In her book The New Jim Crow, Michelle Alexander comments on the problems facing prison reform. Among them is the well-financed resistance of private prison corporations. She quotes from the 2005 annual report for the Corrections Corporation of America, which explained the vested interests of private prisons matter-of-factly in a filing with the Securities and Exchange Commission:

“Our growth is generally dependent upon our ability to obtain new contracts to develop and manage new correctional and detention facilities. This possible growth depends on a number of factors we cannot control, including crime rates and sentencing patterns in various jurisdictions and acceptance of privatization. The demand for our facilities and services could be adversely affected by the relaxation of enforcement efforts, leniency in conviction and sentencing practices or through the decriminalization of certain activities that are currently proscribed by our
criminal laws. For instance, any changes with respect to drugs and controlled substances or illegal immigration could affect the number of persons arrested, convicted and sentenced, thereby potentially reducing demand for correctional facilities to house them.”

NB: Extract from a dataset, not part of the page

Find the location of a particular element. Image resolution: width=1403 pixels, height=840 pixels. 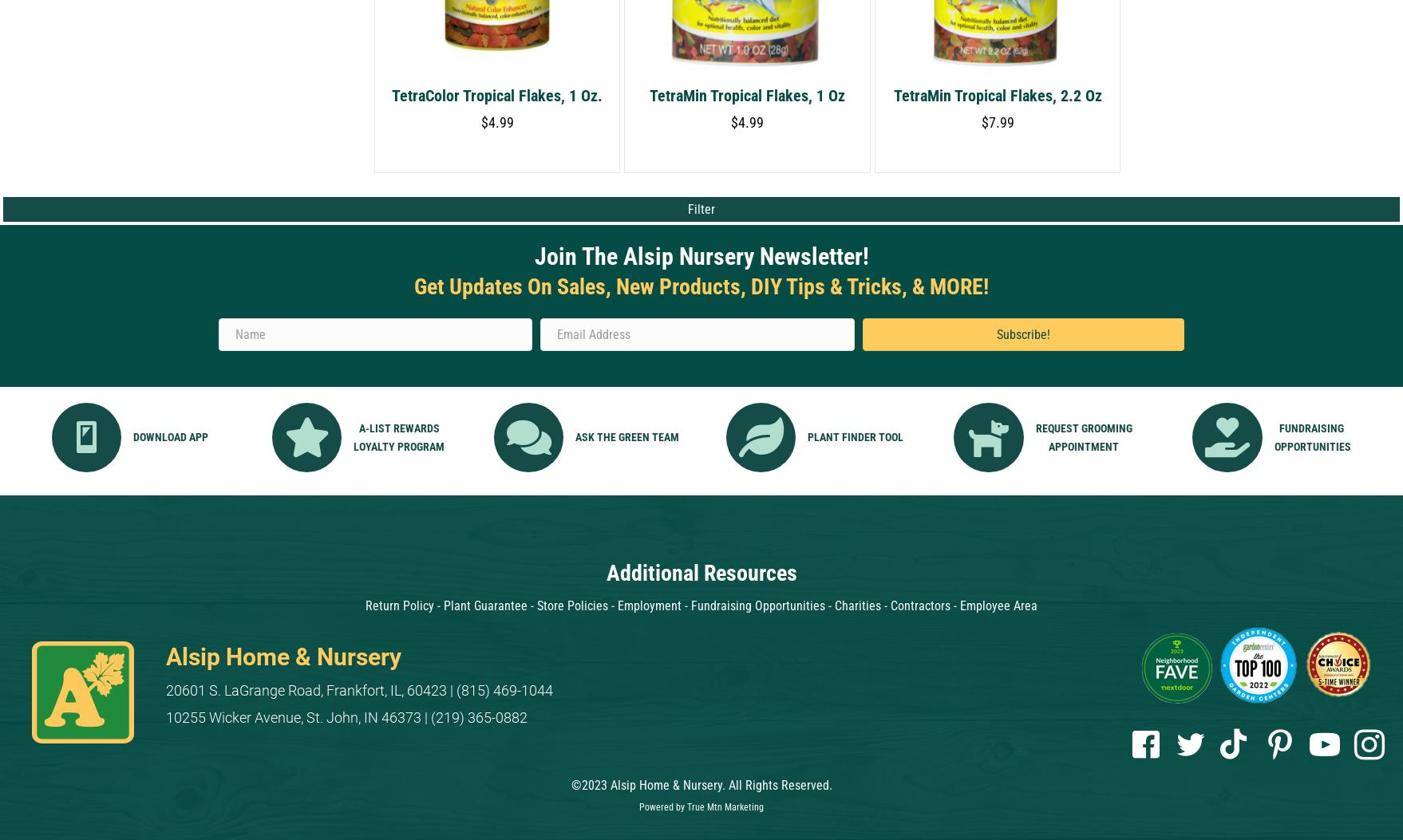

'Charities' is located at coordinates (834, 605).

This list of prospective growth areas presents a number of them that are in flat opposition to public objectives, e.g. public policy seeks to reduce recidivism as opposed to the corporate concern to increase it. It takes little imagination to see the politics of private prison corporations, e.g. criminalizing every human activity they can, lengthening sentences, etc. The sources of increased profit could play out in political payola and/or well-funded referenda.

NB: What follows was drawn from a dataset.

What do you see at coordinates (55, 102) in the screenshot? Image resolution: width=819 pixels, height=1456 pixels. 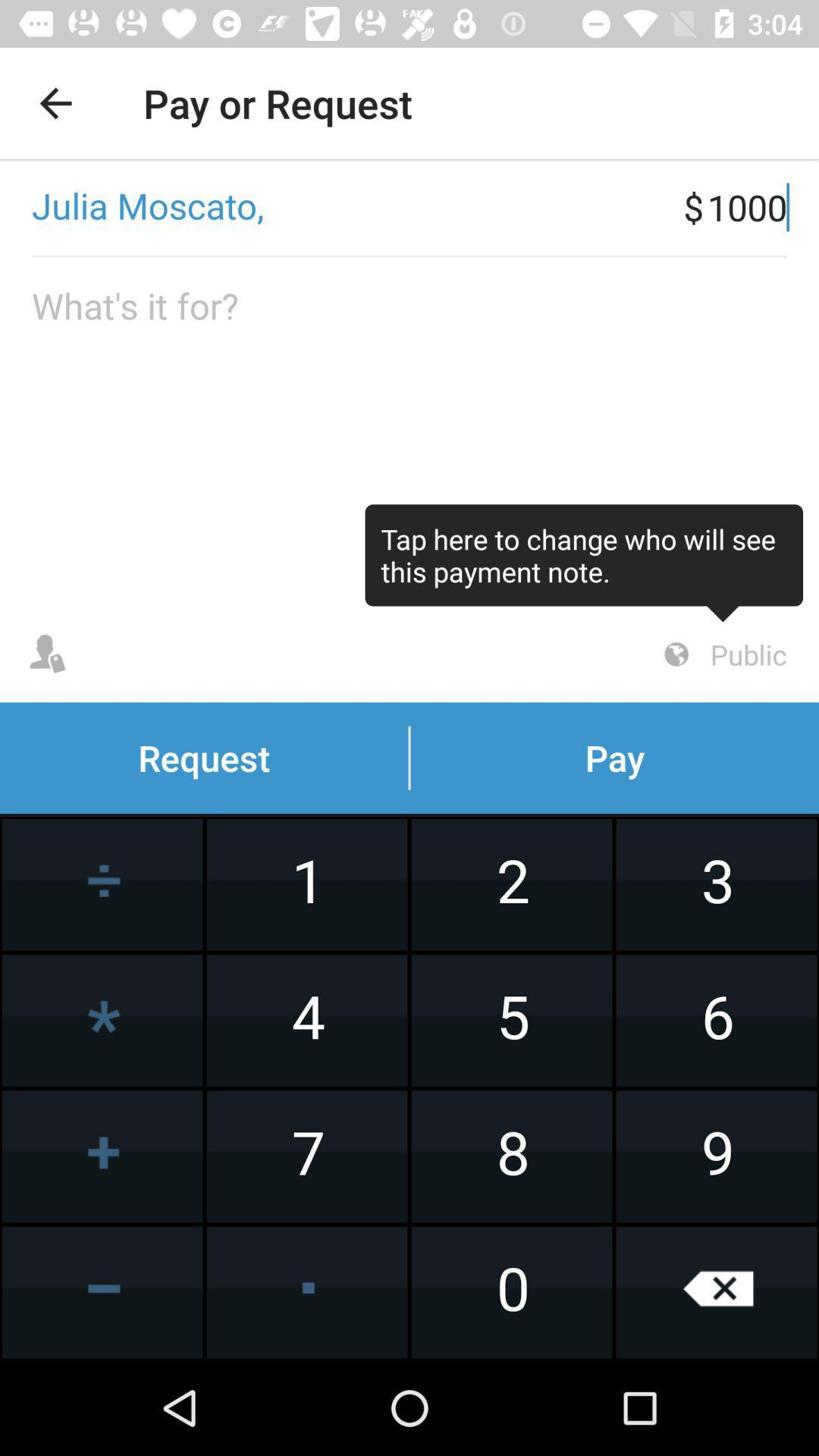 I see `item to the left of the pay or request` at bounding box center [55, 102].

Let me pause here and discuss capitalism’s demand for growth.  One can imagine company content with making a certain level of profit. It does not need to seek funds beyond those supplied by its revenue. However, should such a company meet circumstances requiring additional funds or merely indulge in the lust to be bigger, it must borrow that money. Typically this is done by a public stock offering of shares in the company. The stock holders become part owners of the company and are entitled to their share of the profits. Even this level of complexity is understandable. In the early phases of capitalism people would often invest in a ship going to pick up spice, silks and other valuables from the Far East. If the enterprise was a success each investor shared the profits to the extent of their investment. Today, however, once the modern day corporation issues stock that stock becomes a commodity to be sold. It takes on a life of its own; a life of speculation and of whatever processes the financial markets can dream up. It is primarily this phase of capitalism that drives modern day capitalism. This type of capitalism may have only modest concern for corporate earnings. It is interested in the trading value of the stock, which may vary with anything from speculation about the company’s possible future development to the hiring of a new CEO. To meet the demands of many of today’s investors it is necessary to show a profit, often over only the last quarter, above the profit of the previous quarter, no matter how profitable the previous quarter may have been. Thus a demand for growth can and often is, unrelated to the production of the company. It has become a financial figment in a casino of speculation, concerned with value as established on the trading floor.
Public services have no inherent need for growth. The demand for growth distorts public services grotesquely. Any effort to privatize a public service should be evaluated from the growth perspective.  Public officials must require a “growth report,” not unlike an Environmental Impact Report (EIR), that would detail the corporation’s opportunities and requirement for growth from the privatized public service. The rather candid statement quoted above might be a good place to start.